Gossip is NOT love
Gossip is often lies and distortion dressed up as truth. Gossips crave the insider story, all the gory details, the unknown dimensions, so that the one who gossips is elevated in others’ estimation by revealing what no one else knows. Gossip is about power and guilty knowledge and exercising that power against someone else, the person you are telling the story on. It’s telling tales out of school, exaggerating whatever seems outside the norm. It is never true, even though the events may have happened, because it’s second-hand knowledge and the teller adds his own shading.
Beware the gossips in your midst, they do real damage to lives and reputations. They traffic in drama and horror, pointing the finger of shame at someone else. Gossip takes place behind one’s back, never face to face. In fact gossip doesn’t exist if the person the story is about is in on the conversation, even if someone else is telling his story. If the person is there he/she can correct the other’s statements in order to bring them into compliance with the reality.
Gossip’s destructive nature derives from the gossiper’s motivation: to highlight some action by distortion, to ridicule, to pass around stories about another person, true or not, and to elevate oneself and diminish the other. Twice this past fall I was warned about working with someone in our congregation. I was shocked that they thought I needed a warning or that their own or others’ experience with someone would be the same as mine. Mainly I was saddened that they would talk about someone else in the congregation in negative terms or pass on others’ experience as true. And then I thought, this is laughable: we’re all hard to live with or work with, each in our own ways. A secondary effect has been that I wonder if I am being gossiped about’ that’s an uneasy feeling to have.
The churches I’ve been in up to now were much smaller, so it is easier to see a gossip’s effect on the whole. In a larger church, such as ours, it is easy to hide the destructiveness behind being helpful, “I just wanted you to be aware of someone’s shortcomings” or “You may find that he/she is………” This is still gossip, telling tales when the person is not present. This is not love. One sure way to avoid gossiping is to not talk about someone unless they are present or to not say anything about someone that you wouldn’t say to their face.
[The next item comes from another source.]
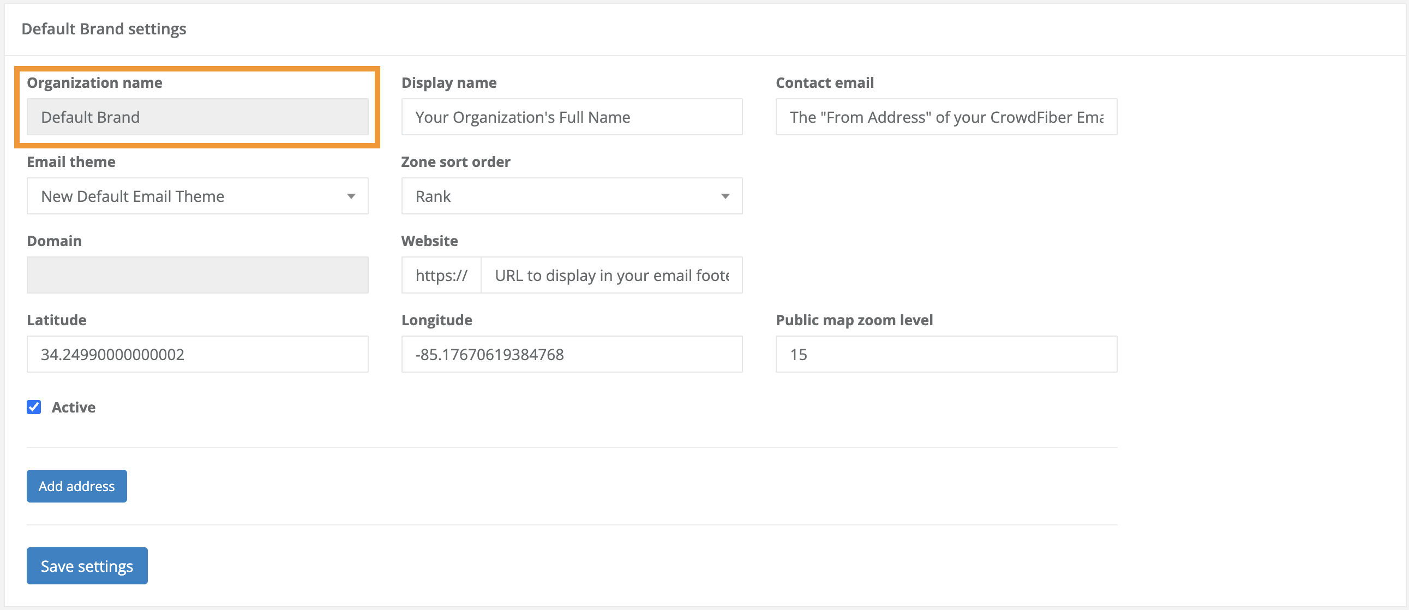The height and width of the screenshot is (610, 1409).
Task: Toggle the brand Active status off
Action: click(33, 406)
It’s not that love assumes the best about someone and hopes it is true. Love sees both the best and the worst of a person and still loves him/her. My training as a spiritual director and experience as a retreat leader has been valuable in teaching me this lesson: every session, every retreat is totally confidential, nothing is to be shared with anyone else. I have found a helpful forgetfulness about my directees’ stories and in turn about the stories I hear from friends, neighbors and acquaintances and at retreats. I’m not always perfect at it, but I try to hold whatever anyone tells me as sacred trust, not to be shared with anyone. Really, why would I? If it was my story, I would want to choose the people who know, not have someone else make that determination.